Directions – Lay out the lines below as a numbered list, leaving out any blank lines.

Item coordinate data

>> BEGIN

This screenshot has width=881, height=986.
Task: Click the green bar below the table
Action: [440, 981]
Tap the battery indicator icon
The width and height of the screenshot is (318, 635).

>> END

Exercise response –
1. This screenshot has width=881, height=986.
2. Task: Click the green bar below the table
3. Action: [440, 981]
4. Tap the battery indicator icon
5. The width and height of the screenshot is (318, 635).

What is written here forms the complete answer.